The new agenda lists three Advanced Notices of Proposed Rulemaking (usually a concept release issued prior to a proposal); eighteen Notices of Proposed Rulemakings (proposals expected to be issued); and two final stage rulemakings (to adopt proposals already issued). The agenda lists April 2026 as the publication date for most of the proposals, but the date may simply indicate first half or second quarter 2026 publication. It is also not uncommon for the SEC to push back the dates set out in the agenda.

Among the key rulemakings listed in the agenda are:

  • Foreign Private Issuer Eligibility – The concept release to amend the FPI definition has already been issued, and the agenda provides no information about next steps.
  • Rule 144 Safe Harbor – The SEC is considering reproposing amendments to Rule 144, a non-exclusive safe harbor that permits the public resale of restricted or control securities, to increase instances in which the safe harbor would be available.
  • Crypto Assets – The SEC is considering proposing rules relating to the offer and sale of crypto assets, potentially to include certain exemptions and safe harbors, to help clarify the regulatory framework for crypto assets and provide greater certainty to the market.
  • Enhancement of Emerging Growth Company Accommodations and Simplification of Filer Status for Reporting Companies – The SEC is considering proposing amendments to expand accommodations that are available for EGCs and to rationalize filer statuses to simplify the categorization of registrants and reduce their compliance burdens.
  • Shelf Registration Modernization – The SEC is considering proposing amendments to the shelf registration process to reduce compliance burdens and further facilitate capital formation.

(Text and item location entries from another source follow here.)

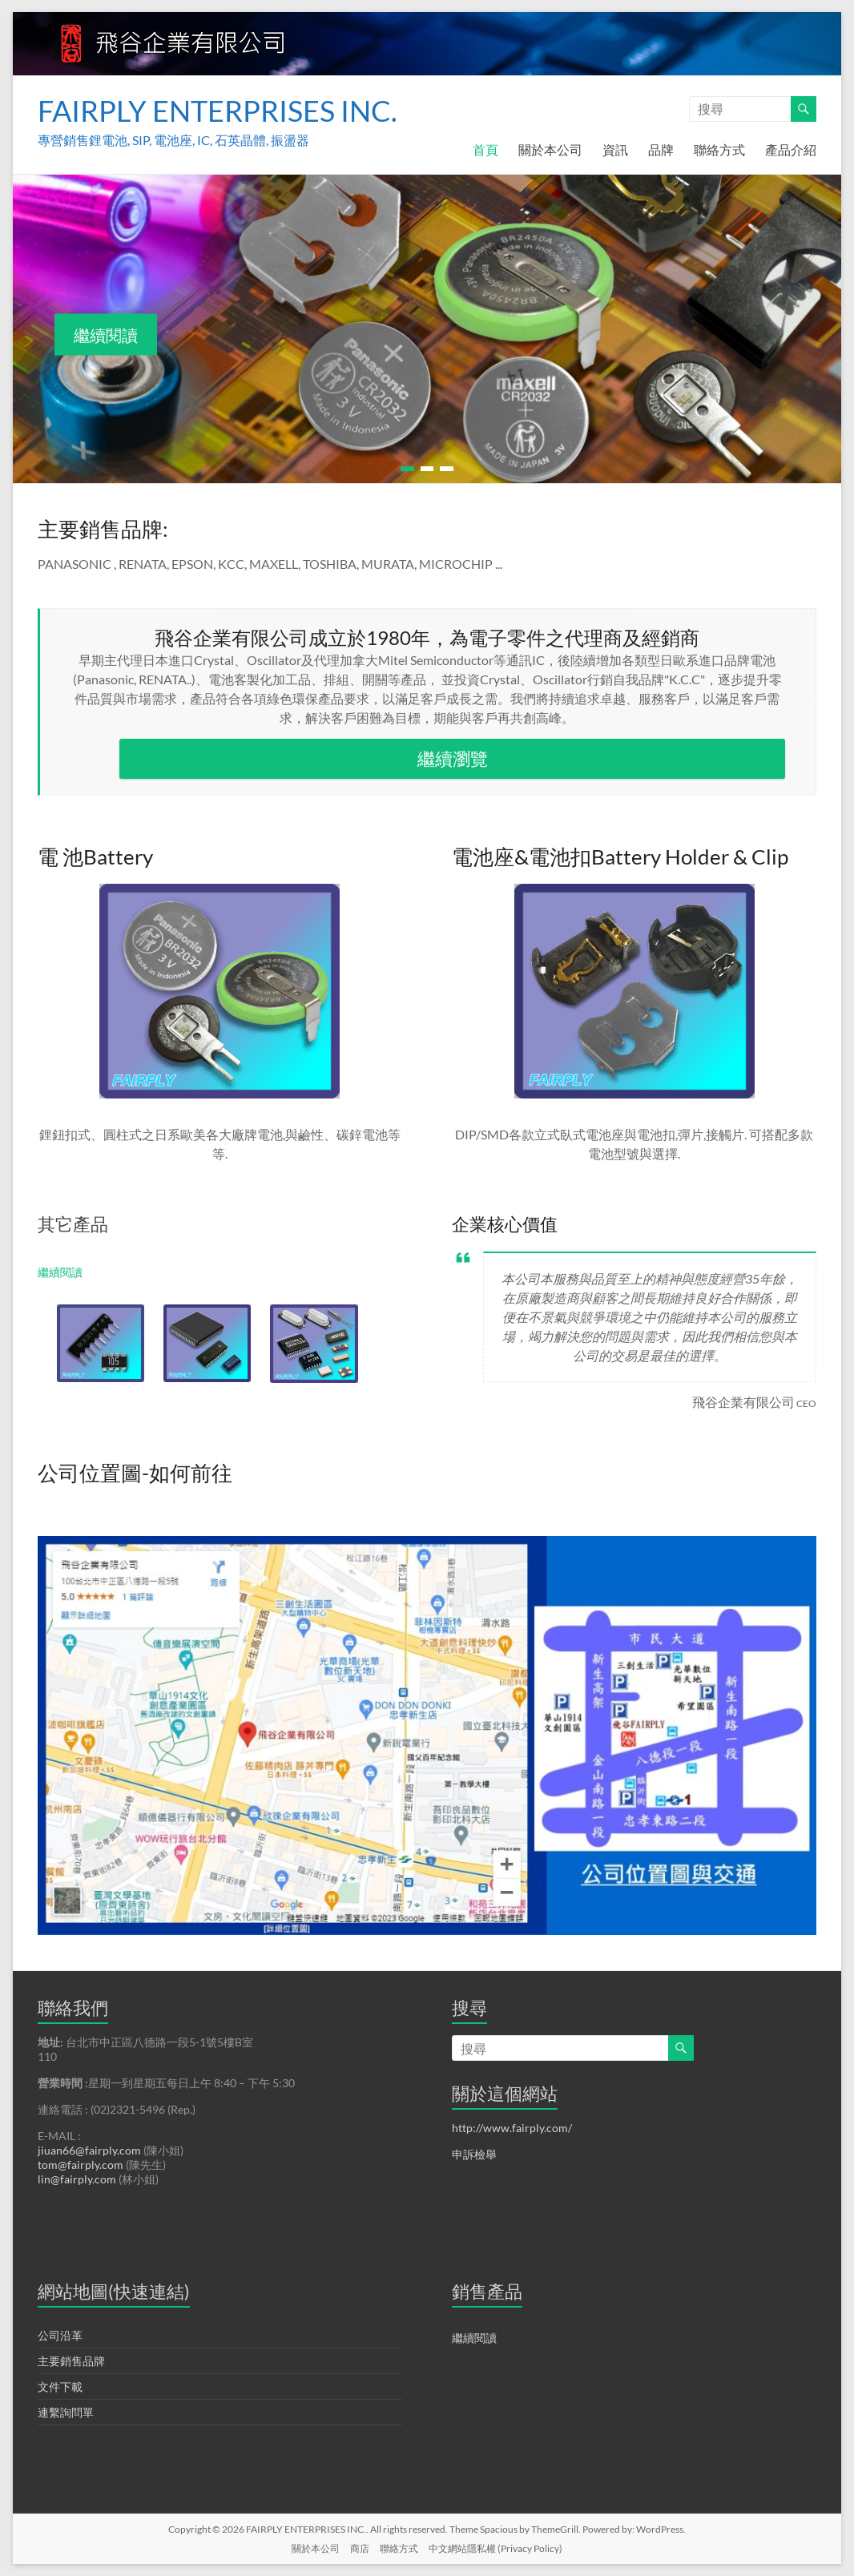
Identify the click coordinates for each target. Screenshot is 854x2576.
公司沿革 (60, 2335)
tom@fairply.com (80, 2164)
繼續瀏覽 (452, 758)
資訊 (615, 149)
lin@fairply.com (77, 2179)
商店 (359, 2548)
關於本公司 (550, 149)
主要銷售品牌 (71, 2361)
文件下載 (60, 2386)
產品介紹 (790, 149)
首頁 (485, 149)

  • Updating the Exempt Offering Pathways – The SEC is considering proposing amendments to its exemptions from registration to simplify the pathways for raising capital for, and investor access to, private businesses.
  • Rationalization of Disclosure Practices – The SEC is considering proposing amendments to rationalize disclosure practices to facilitate material disclosure by companies and shareholders' access to that information.

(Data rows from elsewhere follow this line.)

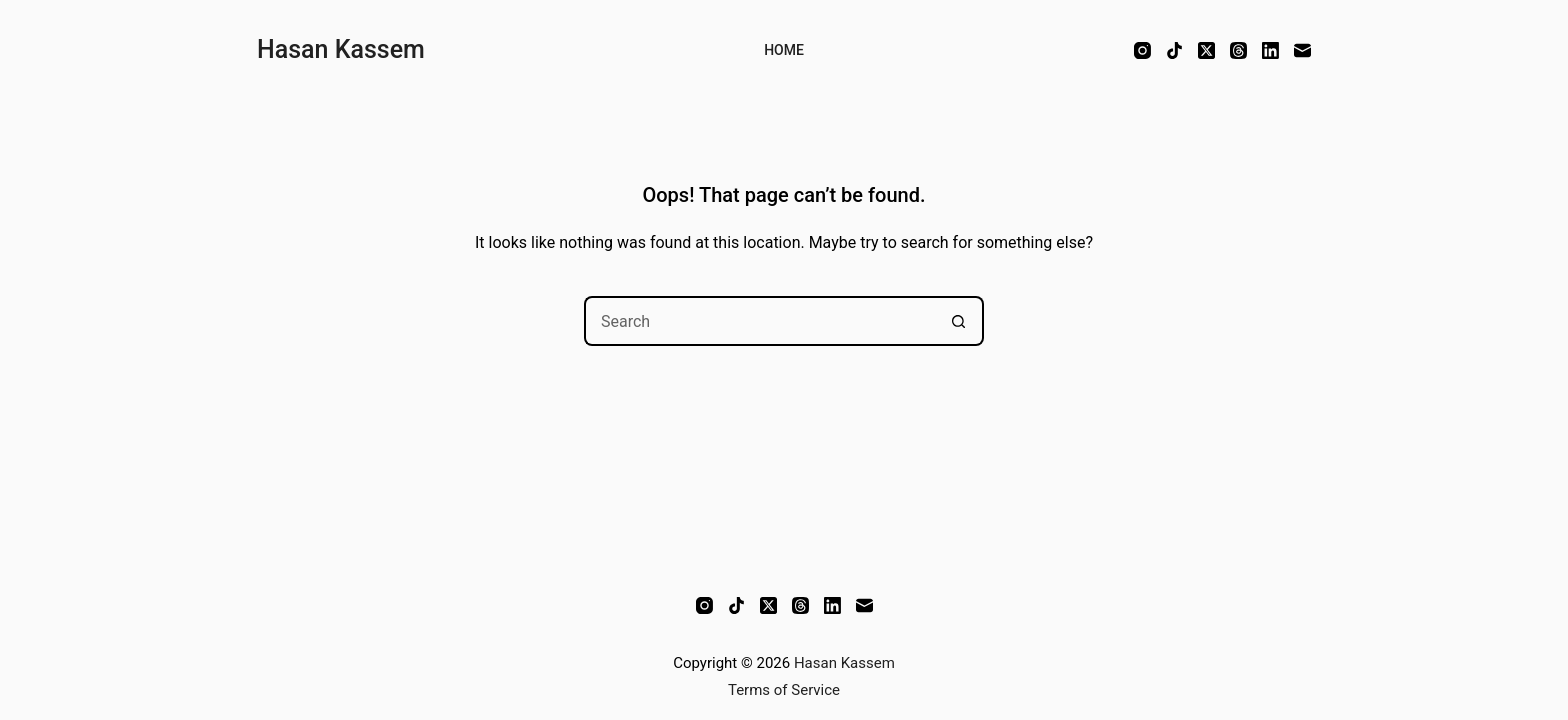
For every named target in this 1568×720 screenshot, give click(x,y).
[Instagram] (1142, 50)
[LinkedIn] (1270, 50)
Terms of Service (784, 690)
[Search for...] (759, 321)
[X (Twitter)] (1206, 50)
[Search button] (959, 321)
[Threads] (1238, 50)
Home (784, 50)
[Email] (1302, 50)
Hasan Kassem (341, 49)
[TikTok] (1174, 50)
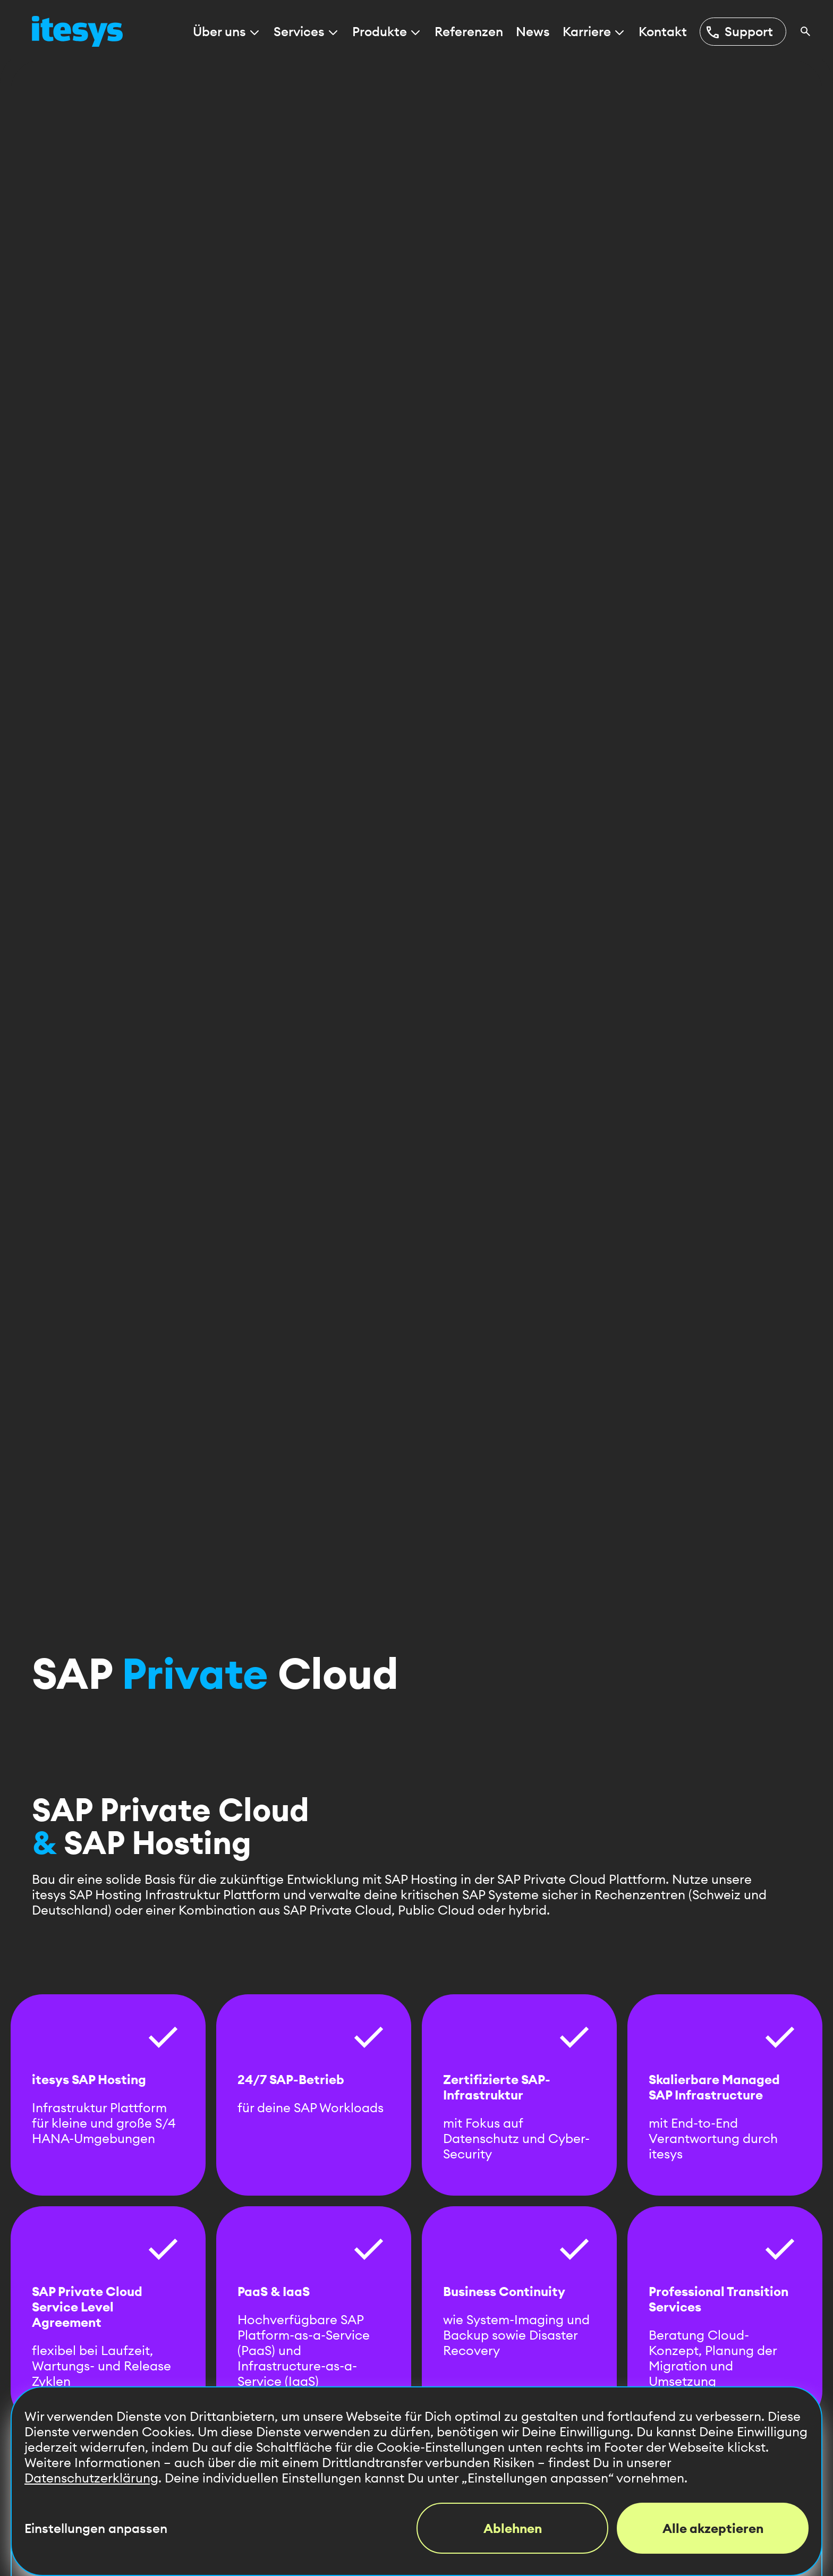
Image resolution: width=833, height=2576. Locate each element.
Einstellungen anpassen (95, 2528)
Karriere (594, 31)
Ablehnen (512, 2528)
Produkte (387, 31)
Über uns (227, 31)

  • Shareholder Proposal Modernization – The SEC is considering proposing amendments to Exchange Act Rule 14a-8, which governs when a company must include a shareholder's proposal in its proxy statement, to reduce compliance burdens for registrants and account for developments since the rule was last amended.
  • Publication or Submission of Quotations Without Specified Information – The SEC is considering proposing amendments to Rule 15c2-11, which governs the publication of quotations for over-the-counter securities, to exclude certain types of securities.

Although there are a few rulemakings that remain from the last administration, the new agenda is, not surprisingly, completely different from the prior one, which was published in summer 2024 under then-SEC Chair Gary Gensler. No longer on the agenda are: incentive-based compensation rules; corporate board diversity disclosure; human capital management disclosure; revisions to the resource extraction payment disclosure rule; amendments to the Section 12(g) “held of record" definition; or ESG rules for investment advisers and investment companies.